Often, superstitions are born from casual coincidence. For example, if an athlete wears a particular pair of socks on a day he performs particularly well, he may continue to wear the same pair of socks in the belief that these were responsible for the success. Future successes reinforce such a belief, in some cases, it is certainly possible that the simple belief in success or failure can influence the outcome. The athlete who cannot find his “lucky socks” may, due to lack of confidence, perform poorly, further reinforcing the belief in the power of the socks. This all relates to the power of our mind. We have seen many amazing things happen by just the belief we can achieve something. So, this being the case, it’s time to stop the old habits of superstition and start empowering our minds with strength and confidence. The blog Believe the Impossible looked at this is more detail and is worth a read again if your struggling with your superstitions.
Empower your mind with positivity, choose strength and confidence above superstition
Finally, superstitions can also be a learned behaviour. Children who watch those around them performing superstitious actions like “knocking on wood” or not walking under ladders may adopt these behaviours. The true origins of certain superstitions can be centuries old, having been passed down from generation to generation through this an observational learning process, plus fables and old wives tales.
Ok, now we can see why we hold these things, it’s time to understand ourselves better and find more practical ways to help deal with our insecurities and fears. I don’t think these things have particularly hindered our evolution in the past, but maybe now they are stopping us from being truly who we are, limiting our ability to feel safe and secure inside. Understanding our nerves in a certain situation can be a better way of dealing with it. If it’s a test or exam, work on creating a better mind set and belief system.
Use hypnotherapy to help with positive suggestions to help you deal with those difficult things that challenge your mind set, by positively helping. Also by just acknowledging what we’re doing can help us get out of denial and back in the moment. Living truly in the moment is a challenge for all of us. With the depth of our minds and the history of our emotional evolution trying to pull us back into bad patterns and habits it can be hard. This is the first time we have chance to be true to ourselves and peeling back these layers may take time, but it will be the best thing you could do.
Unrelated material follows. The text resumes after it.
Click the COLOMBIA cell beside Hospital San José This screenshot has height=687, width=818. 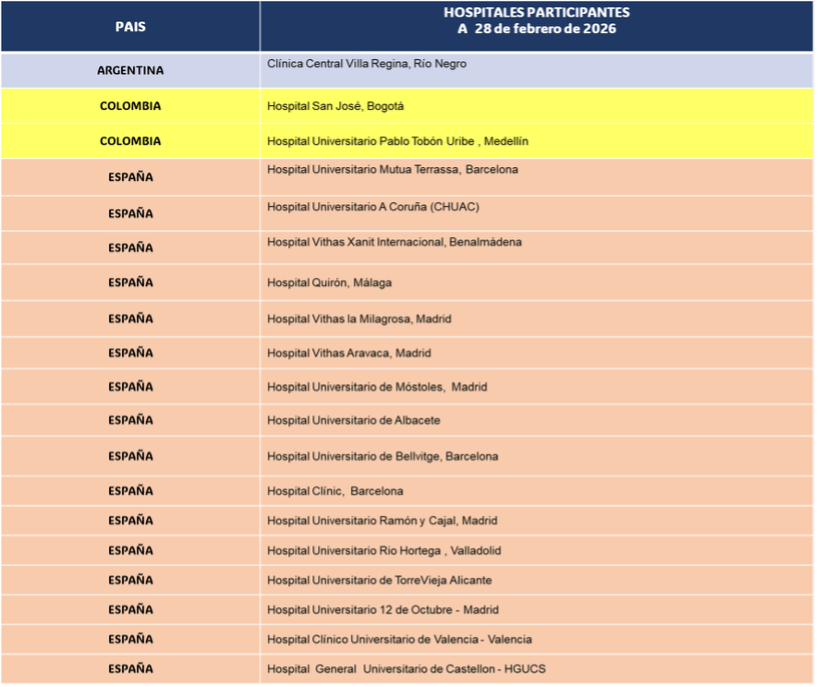[130, 106]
With many things, it’s not until you’re there do you realise just how good it is to feel this way and I know from my own personal journey the relief it is to be myself. I am not naive enough to think that I have stopped this journey, I am not sure we ever do, but you do get to point when the negative pull is gone and the steps forward are just expanding your own self-awareness and confidence. It’s time to accept our insecurities and change, as living this way only gets worse, leading to rituals and obsessions which for some people have taken over their whole lives. In the next few blogs we will be looking at these in more detail.